Aufgabenstellung: Übertrage den Satz „Der Mörder tötete am helllichten Tag, wie um ein Zeichen zu setzen.“ aus dem Lesetext ins Englische.

Lesetext:

Erst 2006, im Jahr des letzten Mordes der Serie, kam ein neuer Ansatz, und wie sich jetzt herausstellte, der richtige. Wolfgang Geier, damals Soko-Leiter, bat die Kriminalpsychologen, die "Profiler" der Münchner Polizei um Mithilfe. Ihr Chef ist Alexander Horn, ein jungenhaft wirkender Polizist, schon damals mit 33 Jahren einer der Stars seiner Branche. Viele alte Haudegen der Kripo verfolgten seine Überlegungen, um es mild zu sagen, mit Erstaunen. Manche hielten sie einfach für modisches Psychogeschwätz. Geier tat das nicht. Die Profiler hatten ihn überzeugt. Vielleicht, sagte Horn, finden wir keine Verbindungen zwischen den Opfern, weil es schlicht keine gibt. Vielleicht sagt uns ihr Umfeld so wenig, weil es gar nichts zu sagen hat. Vielleicht gibt es gar keine geheimnisvolle Mörderorganisation.

Das "Vielleicht" ist die Waffe der Fallanalytiker: die Hypothese. Horns Hypothese lautete: Der oder die Mörder waren Einzeltäter. Sie suchen ihre Opfer willkürlich aus. Manche von ihnen waren damals schlicht zur falschen Zeit am falschen Ort. Der Mörder konnte in mindestens einem Fall gar nicht wissen, ob dieser oder jener Dönerverkäufer im Laden stehen würde. Der Mörder tötete am helllichten Tag, wie um ein Zeichen zu setzen. Ein Profikiller hätte das Risiko so klein wie möglich gehalten, die Nacht gewählt. Horn und seine Leute gingen von einem "Zerstörungsmotiv" aus. Von jemandem, der Türken hasst - und den einzigen Griechen für einen hielt.

Für Rechtsextremisten gab es zwar keine Anhaltspunkte, die Profiler hielten dies aber für durchaus möglich. Und sie haben offenbar recht behalten. Vielleicht, sagt ein Kommissar, der seit langem auf der Spur der Döner-Mörder ist, hat ihre Analyse ab 2006 sogar weitere Morde nach demselben Muster verhindert, weil die Täter vorsichtiger geworden sind. Man kann es nicht wissen. Erst Anfang November 2011 wurde ein türkischer Imbissbudenbesitzer im sächsischen Döbeln von Unbekannten erschossen. Die Tatwaffe wurde im Fluss Mulde gefunden. Um welches Modell es sich handelt, ist unbekannt.

Auszug der Daten:
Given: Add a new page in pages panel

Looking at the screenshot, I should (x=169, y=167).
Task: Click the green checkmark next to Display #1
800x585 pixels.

Bearbeitete Aufgabe: The murderer killed in broad daylight, as if to make a statement.